» Extract
__________
DETAILED DESCRIPTION
[0012] In the following description, for purposes of explanation,
specific nomenclature is set forth to provide a thorough
understanding of embodiments of the present invention. However, it
will be apparent to one skilled in the art that these specific
details may not be required to practice the embodiments of the
present invention. In other instances, well-known circuits and
devices are shown in block diagram form to avoid obscuring
embodiments of the present invention.
[0013] FIG. 1 is a block diagram of an audio encoder 100 according
to an embodiment of the present invention. The audio encoder 100
includes a plurality of modules that may be implemented in software
and reside in a main memory of a computer system (not shown) as
sequences of instructions. Alternatively, it should be appreciated
that the modules of the audio encoder 100 may be implemented as
hardware or a combination of both hardware and software. The audio
encoder 100 receives audio data from input line 101. According to
an embodiment of the audio encoder 100, the audio data from the
input line 101 is pulse code modulation (PCM) data.
[0014] The audio encoder 100 includes a pre-processing unit 110 and
a perceptual model (PM) unit 115. The pre-processing unit 110 may
operate to perform pre-filtering and other processing functions to
prepare the audio data for transform. The perceptual model unit 115
operates to estimate values of allowed distortion that may be
introduced during encoding. According to an embodiment of the
perceptual model unit 115, a Fast Fourier Transform (FFT) is
applied to frames of the audio data. FFT spectral domain
coefficients are analyzed to determine tone and noise portions of a
spectra to estimate masking properties of noise and harmonics of
the audio data. The perceptual model unit 115 generates thresholds
that represent an allowed level of introduced distortion for the
spectral bands based on this information.
[0015] The audio encoder 100 includes a filter bank (FB) unit 120.
__________
» Record extracts

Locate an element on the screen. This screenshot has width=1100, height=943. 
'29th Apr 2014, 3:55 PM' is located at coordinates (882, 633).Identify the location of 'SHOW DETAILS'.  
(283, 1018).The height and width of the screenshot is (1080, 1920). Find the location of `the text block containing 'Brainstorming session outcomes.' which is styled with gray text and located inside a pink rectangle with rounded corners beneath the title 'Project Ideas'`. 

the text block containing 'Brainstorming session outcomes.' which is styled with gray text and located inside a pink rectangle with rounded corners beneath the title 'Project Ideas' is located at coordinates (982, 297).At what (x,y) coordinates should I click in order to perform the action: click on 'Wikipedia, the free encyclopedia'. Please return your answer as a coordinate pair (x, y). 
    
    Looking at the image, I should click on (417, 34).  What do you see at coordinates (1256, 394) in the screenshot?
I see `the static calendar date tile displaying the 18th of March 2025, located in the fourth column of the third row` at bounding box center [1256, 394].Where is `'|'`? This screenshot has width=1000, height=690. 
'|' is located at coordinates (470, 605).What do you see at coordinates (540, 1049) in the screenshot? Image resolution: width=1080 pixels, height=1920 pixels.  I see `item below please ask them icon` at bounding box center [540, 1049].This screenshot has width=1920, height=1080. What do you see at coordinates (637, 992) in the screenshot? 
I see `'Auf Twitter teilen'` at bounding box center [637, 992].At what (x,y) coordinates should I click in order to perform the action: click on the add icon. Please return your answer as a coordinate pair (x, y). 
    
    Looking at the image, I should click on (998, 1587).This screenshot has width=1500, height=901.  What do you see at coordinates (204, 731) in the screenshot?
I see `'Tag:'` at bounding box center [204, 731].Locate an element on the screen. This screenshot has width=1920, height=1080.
__________
» Aim of the task
Please rewrite the audio encoder description between "[0014] The audio" and "on this information.", inclusive, putting "psychoacoustic model unit" wherever "perceptual model unit" appears.

» Response to this exercise
[0014] The audio encoder 100 includes a pre-processing unit 110 and
a perceptual model (PM) unit 115. The pre-processing unit 110 may
operate to perform pre-filtering and other processing functions to
prepare the audio data for transform. The psychoacoustic model unit 115
operates to estimate values of allowed distortion that may be
introduced during encoding. According to an embodiment of the
psychoacoustic model unit 115, a Fast Fourier Transform (FFT) is
applied to frames of the audio data. FFT spectral domain
coefficients are analyzed to determine tone and noise portions of a
spectra to estimate masking properties of noise and harmonics of
the audio data. The psychoacoustic model unit 115 generates thresholds
that represent an allowed level of introduced distortion for the
spectral bands based on this information.